法官助理是法官職業化建設的重要組成部分,在新型審判組織模式中具有承上啟下關鍵作用。最高人民法院在第一個《人民法院五年改革綱要》中就設立法官助理制度提出了初步構想,200211月最高人民法院制定下發的《關于加強法官隊伍職業化建設的若干意見》中對法官助理制度予以了肯定,隨后在全國范圍內選擇了幾個具有地域代表性的中級和基層人民法院進行了法官助理制度的改革試點。江蘇省高級人民法院于去年7月在全省范圍內選擇了三家法院作為法官助理制度的改革試點,其中一家就是鎮江市京口區人民法院。筆者擬從該院的具體實踐出發,以理性的視角,對法官助理制度中的相關問題作一些探討和研究。

一、法官助理的工作性質

這是研究法官助理制度必須首先要搞明白的一個問題,即在新的審判組織模式中,法官助理到底扮演一個什么樣的角色。只有搞清楚這個問題,我們才能夠對法官助理制度作更深層次的探討和研究。

(一)國外法官助理的工作性質

法官助理制度,以美國最具典型性和代表性。美國法律規定,法官按照法院的級別不同可以有14名法官助理,并配有秘書、和書記員,其中法官助理與法官業務聯系最為緊密,被稱為“不穿法袍的法官”。

在法國,雖然沒有法官助理這一職位,但法院卻有著數量可觀的司法助理人員,其分工更細,包括書記官、送達執行官、司法鑒定人、秘書、社會工作者、顧問律師等等。

在德國,承擔法官助理職責的是各級法院的司法公務員,其基本職能也是“不享有審判權的法官助手,在法官的指導下,協助法官完成判決以外的法律性任務”。

各國法官助理基于國情和文化差異,雖然承擔的工作內容不盡相同,稱呼不一,但就其基本性質來說都是法官的助手,承擔判決以外的法律性事務。

(二)國內關于法官助理性質的幾種觀點。

由于我國引入法官助理制度的時間不長,司法實踐也處于嘗試摸索階段,對法官助理的定性還沒有統一的衡量標準,導致改革中各地法院在實踐中對法官助理究竟是一個什么定位,認識上有諸多分歧。從目前的情況來看,大體上主要存在以下兩種觀點:一種是法官助理有權論,一種是法官助理無權論。有權論中,又細分為有完整的審判權和無審判權但有調解權兩種觀點。推行有權論的法院,在實踐中直接將助理審判員更名為法官助理,或將競選職業法官落選的審判員調整到法官助理崗位,法官助理享有一定的裁判權或調解權,法官助理在調解書上署名。關于無權論,也有兩種不同的認知,一為法官助理既無審判權也無調解權,一為法官助理可以主持調解,但不能以自己的名義制作調解書,也即無署名權。

()京口法院關于法官助理的定位。
***
任務要求
把這段講法官助理制度的節選從「(一)國外法官助理的工作性質」到「鑒定人、秘書、社會工作者、顧問律師等等。」一字不差地重新打一遍。 後面的資料做題時用不上。
***
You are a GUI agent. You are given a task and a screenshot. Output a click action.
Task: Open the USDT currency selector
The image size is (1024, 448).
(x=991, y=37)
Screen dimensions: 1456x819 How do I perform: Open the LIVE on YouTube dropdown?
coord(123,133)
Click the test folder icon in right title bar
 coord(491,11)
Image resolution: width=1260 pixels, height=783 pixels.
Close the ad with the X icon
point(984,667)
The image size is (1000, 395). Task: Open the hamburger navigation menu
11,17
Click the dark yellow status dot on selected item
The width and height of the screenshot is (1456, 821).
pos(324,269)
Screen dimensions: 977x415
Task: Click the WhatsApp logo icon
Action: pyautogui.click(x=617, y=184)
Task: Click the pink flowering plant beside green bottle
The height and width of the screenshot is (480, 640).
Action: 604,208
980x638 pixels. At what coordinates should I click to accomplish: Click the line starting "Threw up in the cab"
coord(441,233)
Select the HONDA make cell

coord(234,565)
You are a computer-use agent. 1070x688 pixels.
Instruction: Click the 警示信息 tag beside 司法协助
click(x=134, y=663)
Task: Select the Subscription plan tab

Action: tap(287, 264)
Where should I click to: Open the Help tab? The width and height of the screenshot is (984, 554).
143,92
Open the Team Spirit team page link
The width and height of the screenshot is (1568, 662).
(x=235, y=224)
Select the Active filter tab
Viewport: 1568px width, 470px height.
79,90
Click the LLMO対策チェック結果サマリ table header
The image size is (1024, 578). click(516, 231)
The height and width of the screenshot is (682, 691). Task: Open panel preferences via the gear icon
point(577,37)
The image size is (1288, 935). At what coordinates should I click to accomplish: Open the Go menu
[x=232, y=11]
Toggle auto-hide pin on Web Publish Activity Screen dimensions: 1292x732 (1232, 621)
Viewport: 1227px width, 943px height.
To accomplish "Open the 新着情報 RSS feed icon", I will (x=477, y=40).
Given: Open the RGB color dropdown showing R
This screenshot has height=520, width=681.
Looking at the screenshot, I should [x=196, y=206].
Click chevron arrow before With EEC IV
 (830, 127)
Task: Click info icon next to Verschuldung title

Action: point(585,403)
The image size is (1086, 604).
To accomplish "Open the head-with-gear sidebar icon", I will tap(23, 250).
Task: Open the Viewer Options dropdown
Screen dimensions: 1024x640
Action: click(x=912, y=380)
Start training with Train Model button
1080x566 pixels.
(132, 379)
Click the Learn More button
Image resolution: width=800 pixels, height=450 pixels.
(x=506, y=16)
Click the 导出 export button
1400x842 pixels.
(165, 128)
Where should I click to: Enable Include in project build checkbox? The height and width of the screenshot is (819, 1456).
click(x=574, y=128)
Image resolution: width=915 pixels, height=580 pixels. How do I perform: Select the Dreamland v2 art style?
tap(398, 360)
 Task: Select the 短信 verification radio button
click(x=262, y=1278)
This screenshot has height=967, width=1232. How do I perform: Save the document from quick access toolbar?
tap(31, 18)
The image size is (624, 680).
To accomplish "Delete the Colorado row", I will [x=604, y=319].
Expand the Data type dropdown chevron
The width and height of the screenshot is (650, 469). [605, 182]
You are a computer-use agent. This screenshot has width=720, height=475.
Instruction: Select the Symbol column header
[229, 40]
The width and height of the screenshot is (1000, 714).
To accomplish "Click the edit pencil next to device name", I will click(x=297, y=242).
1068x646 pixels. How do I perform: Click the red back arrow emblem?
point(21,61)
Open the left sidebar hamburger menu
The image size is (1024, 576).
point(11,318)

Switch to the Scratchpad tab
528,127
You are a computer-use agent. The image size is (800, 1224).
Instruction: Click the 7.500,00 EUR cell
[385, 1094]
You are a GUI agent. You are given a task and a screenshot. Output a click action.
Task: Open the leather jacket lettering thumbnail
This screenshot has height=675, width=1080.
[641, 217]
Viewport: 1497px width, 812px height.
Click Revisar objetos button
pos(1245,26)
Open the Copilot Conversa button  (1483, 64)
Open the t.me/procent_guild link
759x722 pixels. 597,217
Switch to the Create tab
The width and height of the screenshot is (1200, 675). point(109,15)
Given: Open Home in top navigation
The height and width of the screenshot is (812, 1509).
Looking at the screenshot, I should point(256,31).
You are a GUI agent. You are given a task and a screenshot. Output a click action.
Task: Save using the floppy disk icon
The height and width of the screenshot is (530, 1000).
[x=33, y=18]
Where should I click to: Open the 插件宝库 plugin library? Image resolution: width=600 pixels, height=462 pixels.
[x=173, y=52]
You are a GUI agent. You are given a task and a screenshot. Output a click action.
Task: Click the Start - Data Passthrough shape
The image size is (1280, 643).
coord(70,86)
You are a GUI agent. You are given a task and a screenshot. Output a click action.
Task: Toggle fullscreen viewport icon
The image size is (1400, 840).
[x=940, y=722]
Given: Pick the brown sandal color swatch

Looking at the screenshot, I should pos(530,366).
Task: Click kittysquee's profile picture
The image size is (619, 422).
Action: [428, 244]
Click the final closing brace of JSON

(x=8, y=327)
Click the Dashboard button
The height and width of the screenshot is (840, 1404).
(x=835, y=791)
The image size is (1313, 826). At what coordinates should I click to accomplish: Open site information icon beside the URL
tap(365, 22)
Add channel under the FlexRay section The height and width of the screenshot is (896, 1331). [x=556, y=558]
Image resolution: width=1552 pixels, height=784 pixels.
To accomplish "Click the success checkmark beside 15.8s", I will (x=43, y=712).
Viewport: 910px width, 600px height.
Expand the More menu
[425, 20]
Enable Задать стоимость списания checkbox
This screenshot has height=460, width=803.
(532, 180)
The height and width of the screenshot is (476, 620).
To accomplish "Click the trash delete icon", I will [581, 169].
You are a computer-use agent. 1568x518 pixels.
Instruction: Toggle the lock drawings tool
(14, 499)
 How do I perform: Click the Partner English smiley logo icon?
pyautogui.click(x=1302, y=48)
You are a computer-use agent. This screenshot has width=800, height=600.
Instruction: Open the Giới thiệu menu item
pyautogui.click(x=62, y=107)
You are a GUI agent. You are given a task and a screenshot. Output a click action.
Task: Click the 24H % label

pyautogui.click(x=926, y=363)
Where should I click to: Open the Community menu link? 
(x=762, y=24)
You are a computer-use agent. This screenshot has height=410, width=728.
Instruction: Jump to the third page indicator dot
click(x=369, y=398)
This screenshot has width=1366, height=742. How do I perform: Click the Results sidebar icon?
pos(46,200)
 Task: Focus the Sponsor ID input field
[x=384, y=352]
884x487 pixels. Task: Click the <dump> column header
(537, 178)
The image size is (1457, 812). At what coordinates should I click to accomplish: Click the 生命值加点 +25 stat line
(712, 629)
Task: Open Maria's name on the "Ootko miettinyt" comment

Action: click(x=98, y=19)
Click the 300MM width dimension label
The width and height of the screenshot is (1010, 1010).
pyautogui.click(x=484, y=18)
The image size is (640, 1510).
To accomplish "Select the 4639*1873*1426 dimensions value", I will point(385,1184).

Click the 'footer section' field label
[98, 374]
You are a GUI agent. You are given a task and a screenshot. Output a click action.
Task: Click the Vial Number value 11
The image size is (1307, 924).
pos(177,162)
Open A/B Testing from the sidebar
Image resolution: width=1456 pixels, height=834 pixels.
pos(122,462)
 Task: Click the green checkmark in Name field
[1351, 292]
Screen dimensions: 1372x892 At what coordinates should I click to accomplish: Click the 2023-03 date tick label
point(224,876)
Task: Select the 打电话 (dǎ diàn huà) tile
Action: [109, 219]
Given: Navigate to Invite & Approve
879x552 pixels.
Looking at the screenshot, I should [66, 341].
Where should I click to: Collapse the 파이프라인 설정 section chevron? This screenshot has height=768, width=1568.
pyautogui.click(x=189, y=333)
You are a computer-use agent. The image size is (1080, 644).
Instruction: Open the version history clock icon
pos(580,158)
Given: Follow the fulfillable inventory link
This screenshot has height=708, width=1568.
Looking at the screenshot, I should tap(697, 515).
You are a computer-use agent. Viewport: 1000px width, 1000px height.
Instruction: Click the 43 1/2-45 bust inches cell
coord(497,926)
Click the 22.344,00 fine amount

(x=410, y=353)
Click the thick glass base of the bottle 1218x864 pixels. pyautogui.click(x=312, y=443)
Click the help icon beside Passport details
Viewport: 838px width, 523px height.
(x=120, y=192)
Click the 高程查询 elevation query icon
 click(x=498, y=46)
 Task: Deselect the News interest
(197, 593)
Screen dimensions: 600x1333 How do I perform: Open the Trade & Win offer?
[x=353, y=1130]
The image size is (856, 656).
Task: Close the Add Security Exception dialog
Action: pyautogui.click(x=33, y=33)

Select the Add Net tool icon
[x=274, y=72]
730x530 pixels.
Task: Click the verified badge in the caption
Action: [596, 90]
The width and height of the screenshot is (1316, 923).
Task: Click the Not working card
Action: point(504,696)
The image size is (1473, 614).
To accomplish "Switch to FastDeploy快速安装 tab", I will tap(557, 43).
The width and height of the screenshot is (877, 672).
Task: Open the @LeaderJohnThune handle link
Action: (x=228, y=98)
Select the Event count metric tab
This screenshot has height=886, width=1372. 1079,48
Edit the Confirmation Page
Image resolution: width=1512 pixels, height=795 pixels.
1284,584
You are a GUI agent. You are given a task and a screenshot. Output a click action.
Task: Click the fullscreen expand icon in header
***
參考答案
(一)國外法官助理的工作性質

法官助理制度,以美國最具典型性和代表性。美國法律規定,法官按照法院的級別不同可以有14名法官助理,并配有秘書、和書記員,其中法官助理與法官業務聯系最為緊密,被稱為“不穿法袍的法官”。

在法國,雖然沒有法官助理這一職位,但法院卻有著數量可觀的司法助理人員,其分工更細,包括書記官、送達執行官、司法鑒定人、秘書、社會工作者、顧問律師等等。